Cricket’s seeds were first brought to Male’ from Sri Lanka, where they germinated only among the gentry who played visiting British naval elevens. Just 130 years later, Fuvahmulah’s first crop of cricketers has just blossomed.
The sports produced in the Maldives’ – as with most things – seem to depend greatly on the man in the President’s Office. The first occupant, Mohamed Amin Didi, was a renowned fan of football, insisting on pitches being planted across the capital. Though he did take a lesser interest in cricket, starting the first girls team in the 1950s.
It was the country’s third president, Maumoon Abdul Gayoom, whose childhood passion for cricket led to the further development of the national game in the 80s and 90s, though this was confined almost entirely to Male’s Galolhu and Ekuveni stadiums. Despite attempts to promote the sport’s growth in Addu at the turn of this century (one of the only places with islands big enough play properly) as of last year, there were still no spinners in Suvadive.
But they did have a couple of white elephants; one of whom could play…a bit. After the 2011 SAARC summit was held in Addu City, the atoll was left with a convention centre no one could agree what to do with (it’s now being converted into a hospital) and Fuvahmulah became the only island in the atolls with a cricket pitch, used for the SAARC T20 cup.
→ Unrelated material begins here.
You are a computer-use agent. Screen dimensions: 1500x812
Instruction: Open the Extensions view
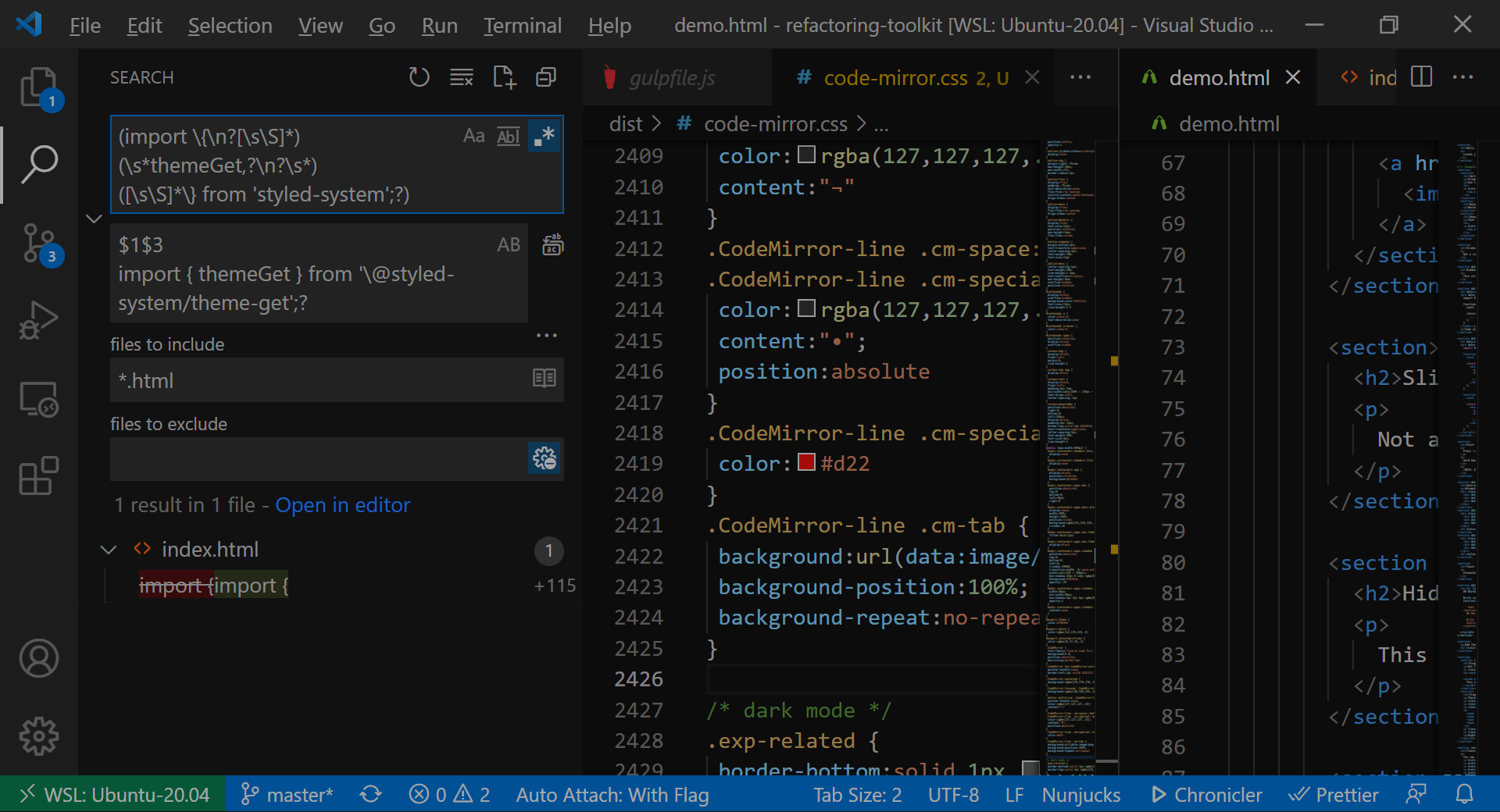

Five years later, with no coaching infrastructure in place, the only grassroots in Fuvahmulah cricket were those overwhelming the neglected pitch in Dhiguvaandu. But things began to change last year, after a particularly fortuitous set of circumstances brought a new coach into town, who has subsequently cleared the ground for the atoll’s first generation of cricketers to flourish.
What’s more, a new strain of Maldivian cricketer is being cultivated, with three girls teams now playing and training locally on the pitch. The country’s first ever women’s T20 tournament was scheduled for last March, but fell victim to the nationwide flu outbreak. President Amin’s efforts to introduce the women’s game faltered soon after his demise in 1953, and efforts to get girls playing in Addu in the early 2000s were woeful (to which one disillusioned ex-cricketer not too far from this blog can attest!!).
So, while the people’s game of football continues to dominate the Maldives, sprouting up on every open patch of dusty ground available, in Fuvahmulah they’re growing the gentleman’s game…and it’s the girls who are winning.